11.04.11

Hoeven, Bipartisan Group of Senators Challenge Fannie Mae, Freddie Mac Executive Bonuses

WASHINGTON – Senator John Hoeven and a bipartisan group of 60 senators, 35 Republicans and 25 Democrats, today challenged the Federal Housing Finance Agency’s (FHFA) approval of more than $12 million in bonuses for ten Fannie Mae and Freddie Mac executives. Fannie Mae and Freddie Mac, government-sponsored enterprises (GSE), have received nearly $141 billion in taxpayer-provided bailout funding, but marked losses of approximately $235 billion since the beginning of 2009. Freddie Mac lost $4.4 billion in the third quarter of 2011, and will request an additional $6 billion in federal funding to offset this year’s losses. 
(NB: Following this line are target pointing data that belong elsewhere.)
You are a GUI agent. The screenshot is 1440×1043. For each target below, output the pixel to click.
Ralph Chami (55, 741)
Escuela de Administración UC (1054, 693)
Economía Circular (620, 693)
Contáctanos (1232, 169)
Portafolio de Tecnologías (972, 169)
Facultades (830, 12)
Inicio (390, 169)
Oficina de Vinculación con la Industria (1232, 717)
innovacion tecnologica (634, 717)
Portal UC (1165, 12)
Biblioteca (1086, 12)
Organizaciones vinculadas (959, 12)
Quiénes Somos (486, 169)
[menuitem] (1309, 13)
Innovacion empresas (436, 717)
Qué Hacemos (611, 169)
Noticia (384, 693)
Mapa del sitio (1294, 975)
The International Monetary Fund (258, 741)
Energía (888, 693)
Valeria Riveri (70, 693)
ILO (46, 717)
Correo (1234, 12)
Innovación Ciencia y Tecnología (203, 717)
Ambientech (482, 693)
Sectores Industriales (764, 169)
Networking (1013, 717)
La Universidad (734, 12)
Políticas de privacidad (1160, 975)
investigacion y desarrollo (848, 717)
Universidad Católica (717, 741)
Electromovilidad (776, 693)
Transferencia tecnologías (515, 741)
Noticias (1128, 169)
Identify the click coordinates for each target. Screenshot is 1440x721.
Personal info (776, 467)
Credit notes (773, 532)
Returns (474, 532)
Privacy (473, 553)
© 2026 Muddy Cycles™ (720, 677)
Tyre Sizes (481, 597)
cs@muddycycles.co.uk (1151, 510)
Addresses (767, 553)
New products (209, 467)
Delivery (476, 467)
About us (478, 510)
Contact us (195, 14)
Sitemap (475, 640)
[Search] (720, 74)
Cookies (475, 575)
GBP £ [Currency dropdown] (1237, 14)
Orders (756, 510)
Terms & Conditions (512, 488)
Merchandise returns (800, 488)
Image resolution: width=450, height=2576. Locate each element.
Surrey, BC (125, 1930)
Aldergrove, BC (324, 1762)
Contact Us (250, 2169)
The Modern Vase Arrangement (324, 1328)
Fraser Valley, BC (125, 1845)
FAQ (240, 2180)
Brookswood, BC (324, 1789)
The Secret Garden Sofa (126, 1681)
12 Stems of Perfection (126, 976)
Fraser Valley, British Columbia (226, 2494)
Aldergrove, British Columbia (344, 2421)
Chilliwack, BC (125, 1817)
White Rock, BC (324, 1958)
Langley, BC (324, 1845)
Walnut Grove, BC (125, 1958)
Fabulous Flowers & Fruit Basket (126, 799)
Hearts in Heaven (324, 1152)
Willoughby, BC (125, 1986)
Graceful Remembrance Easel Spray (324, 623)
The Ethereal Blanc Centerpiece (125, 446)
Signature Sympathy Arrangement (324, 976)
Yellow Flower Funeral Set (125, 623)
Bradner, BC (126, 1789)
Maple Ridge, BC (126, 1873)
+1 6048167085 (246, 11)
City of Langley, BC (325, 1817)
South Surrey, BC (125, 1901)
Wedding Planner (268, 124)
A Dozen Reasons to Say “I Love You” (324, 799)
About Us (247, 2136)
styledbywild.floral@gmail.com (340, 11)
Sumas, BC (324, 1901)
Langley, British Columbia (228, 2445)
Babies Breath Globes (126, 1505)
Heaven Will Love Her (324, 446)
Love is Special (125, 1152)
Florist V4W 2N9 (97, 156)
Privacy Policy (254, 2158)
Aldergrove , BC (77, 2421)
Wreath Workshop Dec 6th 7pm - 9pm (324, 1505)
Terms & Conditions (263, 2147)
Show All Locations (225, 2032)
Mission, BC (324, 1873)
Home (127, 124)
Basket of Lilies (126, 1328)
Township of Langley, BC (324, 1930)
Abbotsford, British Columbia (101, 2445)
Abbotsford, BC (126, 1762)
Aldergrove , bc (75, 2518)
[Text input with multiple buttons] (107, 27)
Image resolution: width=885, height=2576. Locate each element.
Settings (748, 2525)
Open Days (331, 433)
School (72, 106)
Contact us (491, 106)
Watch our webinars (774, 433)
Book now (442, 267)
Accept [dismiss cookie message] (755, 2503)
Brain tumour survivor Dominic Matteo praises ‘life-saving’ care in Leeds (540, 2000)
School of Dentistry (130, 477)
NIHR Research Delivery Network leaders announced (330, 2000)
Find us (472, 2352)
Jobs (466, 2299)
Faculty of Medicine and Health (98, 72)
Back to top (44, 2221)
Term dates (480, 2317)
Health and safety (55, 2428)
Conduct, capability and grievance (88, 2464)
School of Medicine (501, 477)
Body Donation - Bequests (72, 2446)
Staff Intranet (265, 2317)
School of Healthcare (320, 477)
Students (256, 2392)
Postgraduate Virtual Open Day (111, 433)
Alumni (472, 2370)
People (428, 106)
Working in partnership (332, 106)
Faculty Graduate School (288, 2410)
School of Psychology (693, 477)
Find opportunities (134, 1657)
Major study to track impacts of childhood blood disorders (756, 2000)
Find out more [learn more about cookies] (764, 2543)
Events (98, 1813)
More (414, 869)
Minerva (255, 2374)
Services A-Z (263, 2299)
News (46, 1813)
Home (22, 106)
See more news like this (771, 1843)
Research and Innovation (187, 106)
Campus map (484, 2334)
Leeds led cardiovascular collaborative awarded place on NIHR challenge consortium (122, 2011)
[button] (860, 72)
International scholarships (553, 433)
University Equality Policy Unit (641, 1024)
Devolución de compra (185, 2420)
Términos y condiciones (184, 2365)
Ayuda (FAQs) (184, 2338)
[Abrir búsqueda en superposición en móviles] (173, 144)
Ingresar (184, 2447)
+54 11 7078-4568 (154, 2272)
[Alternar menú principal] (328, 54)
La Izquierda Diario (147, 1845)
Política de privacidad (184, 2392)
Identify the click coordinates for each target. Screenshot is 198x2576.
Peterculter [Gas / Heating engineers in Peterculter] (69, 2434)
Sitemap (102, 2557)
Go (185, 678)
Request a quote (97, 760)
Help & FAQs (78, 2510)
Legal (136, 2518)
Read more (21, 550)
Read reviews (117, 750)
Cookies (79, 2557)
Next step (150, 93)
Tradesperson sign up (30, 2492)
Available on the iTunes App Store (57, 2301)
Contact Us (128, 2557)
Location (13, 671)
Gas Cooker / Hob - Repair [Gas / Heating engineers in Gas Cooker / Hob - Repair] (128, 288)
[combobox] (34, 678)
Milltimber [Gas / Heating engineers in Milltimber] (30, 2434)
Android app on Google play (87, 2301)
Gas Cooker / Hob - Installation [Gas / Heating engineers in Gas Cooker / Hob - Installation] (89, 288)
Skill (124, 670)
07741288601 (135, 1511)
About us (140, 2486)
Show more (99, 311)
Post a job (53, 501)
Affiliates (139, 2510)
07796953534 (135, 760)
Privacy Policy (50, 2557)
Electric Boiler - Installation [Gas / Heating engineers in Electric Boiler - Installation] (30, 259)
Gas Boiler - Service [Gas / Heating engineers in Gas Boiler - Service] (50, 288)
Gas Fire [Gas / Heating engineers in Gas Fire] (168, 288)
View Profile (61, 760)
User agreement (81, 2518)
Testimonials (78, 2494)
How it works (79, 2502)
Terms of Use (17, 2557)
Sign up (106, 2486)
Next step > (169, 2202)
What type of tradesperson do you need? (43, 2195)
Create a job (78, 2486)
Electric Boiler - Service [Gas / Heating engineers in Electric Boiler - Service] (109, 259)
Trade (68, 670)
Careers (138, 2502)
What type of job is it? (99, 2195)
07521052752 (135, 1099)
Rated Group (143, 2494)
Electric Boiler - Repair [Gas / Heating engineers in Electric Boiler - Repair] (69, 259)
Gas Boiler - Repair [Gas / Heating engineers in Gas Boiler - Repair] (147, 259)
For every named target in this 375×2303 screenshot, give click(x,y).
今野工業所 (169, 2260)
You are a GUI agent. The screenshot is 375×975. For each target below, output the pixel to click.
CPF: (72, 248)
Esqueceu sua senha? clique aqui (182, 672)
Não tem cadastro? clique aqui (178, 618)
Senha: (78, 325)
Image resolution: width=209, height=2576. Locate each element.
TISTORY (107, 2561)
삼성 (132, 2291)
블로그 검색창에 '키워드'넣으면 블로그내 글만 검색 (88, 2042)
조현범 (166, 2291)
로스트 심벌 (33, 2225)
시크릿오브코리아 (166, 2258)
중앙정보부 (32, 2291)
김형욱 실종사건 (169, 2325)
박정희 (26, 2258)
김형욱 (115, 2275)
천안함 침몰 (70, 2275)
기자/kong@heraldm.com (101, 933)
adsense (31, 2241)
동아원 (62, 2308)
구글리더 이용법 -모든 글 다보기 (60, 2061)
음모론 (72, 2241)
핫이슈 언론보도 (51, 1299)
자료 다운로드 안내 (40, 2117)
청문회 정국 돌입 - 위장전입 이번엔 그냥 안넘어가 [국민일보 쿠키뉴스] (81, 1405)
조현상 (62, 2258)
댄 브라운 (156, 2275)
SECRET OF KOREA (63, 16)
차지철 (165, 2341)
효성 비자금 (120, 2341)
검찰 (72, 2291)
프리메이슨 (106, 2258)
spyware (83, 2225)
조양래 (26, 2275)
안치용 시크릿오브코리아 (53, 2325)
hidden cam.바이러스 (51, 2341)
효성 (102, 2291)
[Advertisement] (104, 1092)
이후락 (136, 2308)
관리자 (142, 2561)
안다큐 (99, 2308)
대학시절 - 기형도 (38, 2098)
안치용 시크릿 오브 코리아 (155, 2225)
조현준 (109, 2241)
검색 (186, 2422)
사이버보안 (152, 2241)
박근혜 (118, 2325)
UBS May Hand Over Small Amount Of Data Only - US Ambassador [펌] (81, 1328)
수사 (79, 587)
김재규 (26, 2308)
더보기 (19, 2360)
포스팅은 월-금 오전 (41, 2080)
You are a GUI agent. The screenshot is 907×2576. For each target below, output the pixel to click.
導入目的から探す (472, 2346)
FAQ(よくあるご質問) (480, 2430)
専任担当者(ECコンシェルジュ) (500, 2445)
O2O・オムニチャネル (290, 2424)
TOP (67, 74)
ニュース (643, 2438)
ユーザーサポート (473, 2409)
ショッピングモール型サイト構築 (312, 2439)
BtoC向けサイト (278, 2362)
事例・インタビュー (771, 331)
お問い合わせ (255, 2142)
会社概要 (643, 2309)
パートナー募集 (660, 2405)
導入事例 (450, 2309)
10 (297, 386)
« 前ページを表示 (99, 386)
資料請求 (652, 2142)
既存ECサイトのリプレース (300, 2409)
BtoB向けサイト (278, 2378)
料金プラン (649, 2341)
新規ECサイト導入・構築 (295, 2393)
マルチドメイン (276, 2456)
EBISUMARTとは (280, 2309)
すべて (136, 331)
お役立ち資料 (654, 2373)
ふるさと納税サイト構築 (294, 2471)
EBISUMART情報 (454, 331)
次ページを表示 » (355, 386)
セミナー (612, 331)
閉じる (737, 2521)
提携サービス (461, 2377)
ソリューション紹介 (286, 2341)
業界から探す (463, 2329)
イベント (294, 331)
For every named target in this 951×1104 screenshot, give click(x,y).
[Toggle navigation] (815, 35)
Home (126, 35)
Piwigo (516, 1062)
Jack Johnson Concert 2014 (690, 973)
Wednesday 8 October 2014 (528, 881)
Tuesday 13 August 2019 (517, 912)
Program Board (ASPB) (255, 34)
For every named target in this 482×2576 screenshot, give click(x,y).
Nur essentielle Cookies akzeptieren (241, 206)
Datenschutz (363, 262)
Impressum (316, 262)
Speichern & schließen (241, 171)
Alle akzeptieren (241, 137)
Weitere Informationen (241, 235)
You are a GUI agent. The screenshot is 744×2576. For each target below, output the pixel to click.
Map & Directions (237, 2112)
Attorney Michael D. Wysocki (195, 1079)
In a letter to FHFA Acting Director Edward Demarco the senators asked for “substantial changes to the executive compensation policies to more accurately reflect the public mission of your agency and the fiscal reality facing the GSEs and the federal government.” 

“As American families are tightening their belts in light of the struggling economy, the federal government must take steps to ensure that the conservatorship is receiving proper oversight,” the senators wrote. “The wasteful nature of these bonuses, however, is a step in the wrong direction. The idea that Fannie Mae and Freddie Mac, which rely on taxpayer funding to stay afloat, must offer excessive bonuses to its executives to attract effective management strains credulity.” 

Hoeven and the senators also asked for an update on steps that have been taken to address concerns raised by the FHFA Inspector General’s March 2011 report, “Evaluation of Federal Housing Finance Agency’s Oversight of Fannie Mae’s and Freddie Mac’s Executive Compensation Programs.” The report cited a “lack of standardized evaluation criteria, documentation of management procedures and internal controls” at the agency. 

The Inspector General’s report found that the FHFA has not reviewed issues necessary to determine whether the approved compensation packages are reasonable, that the agency lacks key controls necessary to monitor ongoing compensation decisions, and that it doesn’t provide sufficient transparency to the public about the executive compensation programs.